The random variable $X$ takes the values $k=1$, $2$, $3$, $\dotsc$,
and has probability distribution 
$$
\P(X=k)= A{{{\lambda}^k\e^{-{\lambda}}} \over {k!}}\,,
$$
where $\lambda $ is a positive constant.
Show that $A = (1-\e^{-\lambda})^{-1}\,$. Find
the mean ${\mu}$ in terms of  ${\lambda}$  and show that
$$
\var(X) = {\mu}(1-{\mu}+{\lambda})\;.
$$
Deduce that ${\lambda} < {\mu} < 1+{\lambda}\,$.
Use a normal approximation to find
the value of $P(X={\lambda})$
in the case where ${\lambda}=100\,$, giving your answer to 2 decimal places.

Solution source

Let $Y \sim Po(\lambda)$
\begin{align*}
&& 1 &= \sum_{k=1}^\infty \mathbb{P}(X = k ) \\
&&&=  \sum_{k=1}^\infty A \frac{\lambda^k e^{-\lambda}}{k!}\\
&&&= Ae^{-\lambda} \sum_{k=1}^{\infty} \frac{\lambda^k e^{-\lambda}}{k!} \\
&&&= Ae^{-\lambda} \left (e^{\lambda}-1 \right) \\
\Rightarrow && A &= (1-e^{-\lambda})^{-1} \\
\\
&& \E[X] &=  \sum_{k=1}^{\infty} k \cdot \mathbb{P}(X=k) \\
&&&= A\sum_{k=1}^{\infty} k  \frac{\lambda^k e^{-\lambda}}{k!} \\
&&&= A\E[Y] = A\lambda = \lambda(1-e^{-\lambda})^{-1} \\
\\
&& \var[X] &= \E[X^2] - (\E[X])^2 \\
&&&= A\sum_{k=1}^{\infty} k^2  \frac{\lambda^k e^{-\lambda}}{k!} - \mu^2 \\
&&&= A\E[Y^2] - \mu^2 \\
&&&= A(\var[Y]+\lambda^2) - \mu^2 \\
&&&= A(\lambda + \lambda^2) - \mu^2 \\
&&&= A\lambda(1+\lambda) - \mu^2 \\
&&&= \mu(1+\lambda - \mu)
\end{align*}

Since $A > 1$ we must have $\mu > \lambda$ and since $\var[X] > 0$ we must have $1 + \lambda > \mu$ as required.

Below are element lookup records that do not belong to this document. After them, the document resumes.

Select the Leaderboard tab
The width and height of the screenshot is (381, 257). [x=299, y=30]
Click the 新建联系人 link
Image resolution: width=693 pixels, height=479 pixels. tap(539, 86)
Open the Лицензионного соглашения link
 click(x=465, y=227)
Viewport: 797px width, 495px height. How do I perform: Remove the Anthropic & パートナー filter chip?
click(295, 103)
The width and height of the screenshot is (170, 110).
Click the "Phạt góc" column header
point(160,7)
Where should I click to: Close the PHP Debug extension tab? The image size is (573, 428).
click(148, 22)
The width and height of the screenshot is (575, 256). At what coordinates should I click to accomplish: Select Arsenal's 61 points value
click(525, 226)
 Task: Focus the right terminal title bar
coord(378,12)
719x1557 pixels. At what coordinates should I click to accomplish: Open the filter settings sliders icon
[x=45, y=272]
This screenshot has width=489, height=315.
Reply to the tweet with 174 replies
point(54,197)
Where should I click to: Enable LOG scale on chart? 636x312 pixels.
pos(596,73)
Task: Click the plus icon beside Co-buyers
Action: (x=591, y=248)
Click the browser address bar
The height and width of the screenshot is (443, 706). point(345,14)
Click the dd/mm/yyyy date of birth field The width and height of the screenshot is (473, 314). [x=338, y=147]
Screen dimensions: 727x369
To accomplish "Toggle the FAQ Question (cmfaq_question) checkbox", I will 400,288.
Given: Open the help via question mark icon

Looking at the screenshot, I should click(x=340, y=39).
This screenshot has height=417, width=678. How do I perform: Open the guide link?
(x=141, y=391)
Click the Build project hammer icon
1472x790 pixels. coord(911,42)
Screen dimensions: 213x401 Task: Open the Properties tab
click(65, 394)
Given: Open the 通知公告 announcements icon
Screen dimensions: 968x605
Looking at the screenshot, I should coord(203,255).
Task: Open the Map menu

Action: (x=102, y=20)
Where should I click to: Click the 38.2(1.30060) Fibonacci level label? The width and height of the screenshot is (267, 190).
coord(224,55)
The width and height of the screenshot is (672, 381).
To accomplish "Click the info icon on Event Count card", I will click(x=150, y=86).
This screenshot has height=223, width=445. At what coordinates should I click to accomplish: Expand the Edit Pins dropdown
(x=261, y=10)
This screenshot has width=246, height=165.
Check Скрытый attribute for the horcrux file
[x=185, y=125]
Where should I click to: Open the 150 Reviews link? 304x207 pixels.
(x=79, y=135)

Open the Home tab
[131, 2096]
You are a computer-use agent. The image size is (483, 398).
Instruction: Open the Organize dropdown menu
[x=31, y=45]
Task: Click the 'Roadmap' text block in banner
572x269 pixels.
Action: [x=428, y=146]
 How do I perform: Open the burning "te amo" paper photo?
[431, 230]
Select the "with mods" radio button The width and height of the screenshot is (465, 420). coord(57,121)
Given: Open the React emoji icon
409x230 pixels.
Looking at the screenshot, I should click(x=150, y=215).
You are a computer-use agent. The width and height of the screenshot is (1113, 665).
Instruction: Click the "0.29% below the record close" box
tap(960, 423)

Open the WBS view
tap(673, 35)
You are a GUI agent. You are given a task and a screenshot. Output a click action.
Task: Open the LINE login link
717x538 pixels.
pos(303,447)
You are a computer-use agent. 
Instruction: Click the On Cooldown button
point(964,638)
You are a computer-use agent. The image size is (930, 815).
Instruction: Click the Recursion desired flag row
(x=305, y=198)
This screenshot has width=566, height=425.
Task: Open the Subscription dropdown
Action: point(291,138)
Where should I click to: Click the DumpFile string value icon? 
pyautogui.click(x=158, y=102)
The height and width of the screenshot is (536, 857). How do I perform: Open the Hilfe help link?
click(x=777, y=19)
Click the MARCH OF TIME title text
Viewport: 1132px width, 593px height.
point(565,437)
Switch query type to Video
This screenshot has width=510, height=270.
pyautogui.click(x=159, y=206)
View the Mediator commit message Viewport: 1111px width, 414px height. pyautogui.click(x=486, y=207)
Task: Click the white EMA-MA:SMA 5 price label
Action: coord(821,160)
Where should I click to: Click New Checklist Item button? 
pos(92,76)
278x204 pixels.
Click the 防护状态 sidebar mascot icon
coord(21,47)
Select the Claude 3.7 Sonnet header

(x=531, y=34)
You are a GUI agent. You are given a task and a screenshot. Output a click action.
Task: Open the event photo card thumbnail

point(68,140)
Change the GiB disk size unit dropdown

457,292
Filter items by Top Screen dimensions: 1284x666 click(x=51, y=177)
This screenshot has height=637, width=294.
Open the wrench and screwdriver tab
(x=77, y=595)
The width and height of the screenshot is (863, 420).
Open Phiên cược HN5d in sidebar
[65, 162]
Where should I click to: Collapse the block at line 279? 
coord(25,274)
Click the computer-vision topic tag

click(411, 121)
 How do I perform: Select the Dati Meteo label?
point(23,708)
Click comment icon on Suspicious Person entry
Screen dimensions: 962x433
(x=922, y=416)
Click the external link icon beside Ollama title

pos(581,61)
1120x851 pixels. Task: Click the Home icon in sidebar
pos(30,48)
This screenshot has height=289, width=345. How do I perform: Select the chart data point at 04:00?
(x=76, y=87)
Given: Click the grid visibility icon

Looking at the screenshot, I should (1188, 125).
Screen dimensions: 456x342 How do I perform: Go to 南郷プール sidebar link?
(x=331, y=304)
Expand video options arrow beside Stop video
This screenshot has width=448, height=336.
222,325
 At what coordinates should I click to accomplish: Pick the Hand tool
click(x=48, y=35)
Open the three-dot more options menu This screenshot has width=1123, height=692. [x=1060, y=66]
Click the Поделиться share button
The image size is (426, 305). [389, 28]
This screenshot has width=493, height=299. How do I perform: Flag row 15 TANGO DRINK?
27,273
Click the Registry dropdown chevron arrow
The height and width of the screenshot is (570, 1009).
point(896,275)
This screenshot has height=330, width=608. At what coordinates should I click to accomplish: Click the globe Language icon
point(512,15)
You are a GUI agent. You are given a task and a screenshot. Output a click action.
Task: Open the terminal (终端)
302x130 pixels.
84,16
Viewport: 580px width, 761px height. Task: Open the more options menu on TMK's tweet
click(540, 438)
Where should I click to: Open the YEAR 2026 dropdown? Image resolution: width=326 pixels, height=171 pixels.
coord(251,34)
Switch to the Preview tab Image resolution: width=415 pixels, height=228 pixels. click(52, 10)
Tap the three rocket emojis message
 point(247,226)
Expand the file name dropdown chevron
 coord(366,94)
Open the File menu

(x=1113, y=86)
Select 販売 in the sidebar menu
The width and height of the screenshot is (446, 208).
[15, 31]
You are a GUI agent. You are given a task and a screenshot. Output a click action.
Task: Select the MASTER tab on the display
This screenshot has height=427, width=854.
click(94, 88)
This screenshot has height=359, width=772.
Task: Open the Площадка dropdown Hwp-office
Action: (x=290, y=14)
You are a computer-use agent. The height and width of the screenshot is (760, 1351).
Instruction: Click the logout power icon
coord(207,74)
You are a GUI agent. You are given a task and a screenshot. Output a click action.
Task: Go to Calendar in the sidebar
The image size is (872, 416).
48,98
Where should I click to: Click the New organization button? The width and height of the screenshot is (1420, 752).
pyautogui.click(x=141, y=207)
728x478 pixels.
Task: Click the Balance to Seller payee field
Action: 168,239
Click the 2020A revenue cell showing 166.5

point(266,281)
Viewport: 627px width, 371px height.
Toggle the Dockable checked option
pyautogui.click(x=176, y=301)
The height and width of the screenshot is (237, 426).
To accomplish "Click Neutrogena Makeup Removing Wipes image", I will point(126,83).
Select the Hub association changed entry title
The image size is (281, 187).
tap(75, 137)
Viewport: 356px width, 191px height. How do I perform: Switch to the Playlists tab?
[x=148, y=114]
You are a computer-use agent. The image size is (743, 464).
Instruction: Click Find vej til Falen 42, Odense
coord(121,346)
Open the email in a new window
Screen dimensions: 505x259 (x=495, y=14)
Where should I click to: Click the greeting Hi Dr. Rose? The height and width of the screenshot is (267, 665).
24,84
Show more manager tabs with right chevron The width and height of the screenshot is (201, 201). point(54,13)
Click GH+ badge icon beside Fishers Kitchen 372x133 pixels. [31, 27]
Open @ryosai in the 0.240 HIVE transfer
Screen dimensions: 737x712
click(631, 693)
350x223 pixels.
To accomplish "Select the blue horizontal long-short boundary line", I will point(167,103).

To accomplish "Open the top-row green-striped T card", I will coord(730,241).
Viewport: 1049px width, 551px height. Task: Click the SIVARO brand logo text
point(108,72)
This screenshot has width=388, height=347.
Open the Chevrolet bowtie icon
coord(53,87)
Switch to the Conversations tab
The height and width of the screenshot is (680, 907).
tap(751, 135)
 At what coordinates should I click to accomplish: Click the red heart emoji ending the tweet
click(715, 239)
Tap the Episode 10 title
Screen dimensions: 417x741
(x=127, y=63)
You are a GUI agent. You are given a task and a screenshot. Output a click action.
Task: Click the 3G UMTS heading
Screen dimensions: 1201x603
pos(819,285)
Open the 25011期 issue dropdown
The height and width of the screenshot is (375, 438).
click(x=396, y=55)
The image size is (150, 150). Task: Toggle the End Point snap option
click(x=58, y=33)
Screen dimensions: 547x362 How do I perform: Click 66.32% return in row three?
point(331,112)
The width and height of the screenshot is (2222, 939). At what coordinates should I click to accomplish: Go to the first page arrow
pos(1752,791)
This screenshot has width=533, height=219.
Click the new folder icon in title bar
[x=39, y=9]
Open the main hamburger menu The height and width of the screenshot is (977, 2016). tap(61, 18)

If $\lambda = 100$, then $A \approx 1$ and $P(X=\lambda) \approx P(Y = \lambda)$ and $Y \approx N(\lambda, \lambda)$ so the value is approximately $\displaystyle \int_{-\frac12}^{\frac12} \frac{1}{\sqrt{2\pi \lambda}} e^{-\frac{x^2}{2\lambda}} \d x \approx \frac{1}{\sqrt{200\pi}} = \frac{1}{\sqrt{630.\ldots}} \approx \frac{1}{25} = 0.04 $